- INSTRUCTIONS TO FOLLOW
Return, word for word, the lines of the rows below, starting with the line that contains "Given: Click the pencil" and continuing through the final line of the rows, with both of those lines included.

_ _ _ _ _

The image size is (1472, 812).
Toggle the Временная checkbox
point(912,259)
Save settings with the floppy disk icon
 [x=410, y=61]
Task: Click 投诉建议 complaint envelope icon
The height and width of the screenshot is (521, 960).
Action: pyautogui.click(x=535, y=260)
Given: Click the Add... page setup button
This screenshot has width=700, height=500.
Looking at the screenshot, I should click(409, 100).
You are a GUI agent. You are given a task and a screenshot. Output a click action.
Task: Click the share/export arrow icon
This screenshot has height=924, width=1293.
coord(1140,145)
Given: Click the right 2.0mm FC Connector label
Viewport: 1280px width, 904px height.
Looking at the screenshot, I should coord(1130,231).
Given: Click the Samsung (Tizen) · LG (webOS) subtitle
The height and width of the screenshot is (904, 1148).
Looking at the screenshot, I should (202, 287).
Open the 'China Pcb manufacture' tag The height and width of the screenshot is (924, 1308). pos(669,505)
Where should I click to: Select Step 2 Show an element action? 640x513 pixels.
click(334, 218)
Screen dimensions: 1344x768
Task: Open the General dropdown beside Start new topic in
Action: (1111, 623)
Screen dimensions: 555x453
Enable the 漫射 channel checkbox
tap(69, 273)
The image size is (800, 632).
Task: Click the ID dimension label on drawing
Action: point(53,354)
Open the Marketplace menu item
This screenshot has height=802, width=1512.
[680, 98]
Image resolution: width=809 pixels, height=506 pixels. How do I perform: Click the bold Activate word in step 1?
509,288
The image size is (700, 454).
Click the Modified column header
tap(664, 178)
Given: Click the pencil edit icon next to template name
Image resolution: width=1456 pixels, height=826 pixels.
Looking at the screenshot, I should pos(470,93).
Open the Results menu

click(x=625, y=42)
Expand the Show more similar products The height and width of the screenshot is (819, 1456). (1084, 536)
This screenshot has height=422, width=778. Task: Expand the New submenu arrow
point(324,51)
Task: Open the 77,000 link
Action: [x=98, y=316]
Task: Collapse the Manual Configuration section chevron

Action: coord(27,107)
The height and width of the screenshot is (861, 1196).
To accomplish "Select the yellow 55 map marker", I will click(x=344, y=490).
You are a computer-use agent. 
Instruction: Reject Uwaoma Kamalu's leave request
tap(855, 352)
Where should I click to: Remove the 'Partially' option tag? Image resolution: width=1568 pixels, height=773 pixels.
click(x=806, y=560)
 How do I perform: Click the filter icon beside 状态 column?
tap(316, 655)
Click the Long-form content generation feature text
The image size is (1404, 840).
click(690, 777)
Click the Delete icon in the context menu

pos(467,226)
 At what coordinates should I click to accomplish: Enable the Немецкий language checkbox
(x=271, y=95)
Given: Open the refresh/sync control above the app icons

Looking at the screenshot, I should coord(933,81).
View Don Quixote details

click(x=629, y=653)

_ _ _ _ _

- COMPLETED EXERCISE
Given: Click the pencil edit icon next to template name
Image resolution: width=1456 pixels, height=826 pixels.
Looking at the screenshot, I should pos(470,93).
Open the Results menu

click(x=625, y=42)
Expand the Show more similar products The height and width of the screenshot is (819, 1456). (1084, 536)
This screenshot has height=422, width=778. Task: Expand the New submenu arrow
point(324,51)
Task: Open the 77,000 link
Action: [x=98, y=316]
Task: Collapse the Manual Configuration section chevron

Action: coord(27,107)
The height and width of the screenshot is (861, 1196).
To accomplish "Select the yellow 55 map marker", I will click(x=344, y=490).
You are a computer-use agent. 
Instruction: Reject Uwaoma Kamalu's leave request
tap(855, 352)
Where should I click to: Remove the 'Partially' option tag? Image resolution: width=1568 pixels, height=773 pixels.
click(x=806, y=560)
 How do I perform: Click the filter icon beside 状态 column?
tap(316, 655)
Click the Long-form content generation feature text
The image size is (1404, 840).
click(690, 777)
Click the Delete icon in the context menu

pos(467,226)
 At what coordinates should I click to accomplish: Enable the Немецкий language checkbox
(x=271, y=95)
Given: Open the refresh/sync control above the app icons

Looking at the screenshot, I should coord(933,81).
View Don Quixote details

click(x=629, y=653)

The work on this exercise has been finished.